- Set tasks
**A.** Print the passage of the Amtrak rewards thread starting at "I booked our" and ending at "it this morning.".
**B.** Write what comes next in the Amtrak rewards thread, picking up after its last line.

- Source text

# Am I eligible?



## George K (Sep 8, 2014)

So....

I booked our cross-country trip about 6 weeks ago (departing Sept 19). It's me and my daughter traveling from Chicago to Portland (Empire Builder), then SF (Coast Starlight), and back to Chicago (Zephyr).

I did not, at that time, enroll in the guest rewards program - did it this morning.

Am I outaluck for rewards?


----------



## SarahZ (Sep 8, 2014)

Call Amtrak and ask them to add your AGR number to your reservation. I've had to do that before; it only takes a few seconds.


----------



## Orie (Sep 8, 2014)

I signed up for AGR for my trip on the Palmetto. But I forgot to link the two accounts! I linked them as soon as I remembered to when I got into Savannah. Two days later the points were posted. I think they post points after the trip, so as long as you link the accounts soon you'll be good


----------



## AmtrakBlue (Sep 8, 2014)

It's when you travel, not when you book. Just make sure to add your AGR #'s to the rez's. Since you're traveling within 90 days of signing up, you'll get the bonus points too.


----------



## TinCan782 (Sep 8, 2014)

I joined AGR shortly after taking an Amtrak trip. I requested, after the fact, and they granted me the points for the trip. Probably two weeks at the most between the trip and joining AGR.


----------



## the_traveler (Sep 8, 2014)

Also be sure to register for the *DOUBLE POINTS* promotion!


----------



## George K (Sep 8, 2014)

Thanks for all the replies! I just spoke to Linda at Amtrak Guest Rewards. She encouraged me to sign up for the Mastercard that I can use for travel points as well. She applied my entire trip to my rewards.

9000 points today!


----------



## shelzp (Sep 8, 2014)

- Provided data
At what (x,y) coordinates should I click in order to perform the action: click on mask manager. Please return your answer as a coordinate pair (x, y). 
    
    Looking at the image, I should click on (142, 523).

- Responses per task
**A.**
I booked our cross-country trip about 6 weeks ago (departing Sept 19). It's me and my daughter traveling from Chicago to Portland (Empire Builder), then SF (Coast Starlight), and back to Chicago (Zephyr).

I did not, at that time, enroll in the guest rewards program - did it this morning.

**B.**
If you do online shopping be sure to log on to AGR and see if you can shop through their portal! That's where many of us get the bulk of our points. Unfortunately for me amazon and eBay don't participate but my other two favorites of Nordstrom and WalMart (might not seem like they go together but I love both stores) are part of the program. I value my points at about 4 cents each so when you get five points per dollar it works out to 20% off the purchase right away. Someone here didn't appreciate my fuzzy math but that's the way I see the transaction. AGR will sell you points for 2.75 cents each so getting them for free with online shopping is a great way to pile them up. I'm already an online shopper so it's a no-brainer for me.


----------



## George K (Sep 8, 2014)

I buy a TON of stuff online. A lot through Amazon (they give me 3% on my card when I use it at their site).

But....

...it may be worth applying for the AGR card if it's so lucrative.


----------



## Orie (Sep 8, 2014)

George K said:


> Thanks for all the replies! I just spoke to Linda at Amtrak Guest Rewards. She encouraged me to sign up for the Mastercard that I can use for travel points as well. She applied my entire trip to my rewards.
> 
> 9000 points today!


If I can ask, what exactly happened with the agent? I ask because I signed for the card then booked a trip the next day. I wonder if I can get the trip applied on the card instead. The reason I didn't wait is because I'm on a vacation now and the card is being sent to my home address (and the trip is my way home from said vacation).


----------



## jebr (Sep 9, 2014)

George K said:


> I buy a TON of stuff online. A lot through Amazon (they give me 3% on my card when I use it at their site).
> 
> But....
> 
> ...it may be worth applying for the AGR card if it's so lucrative.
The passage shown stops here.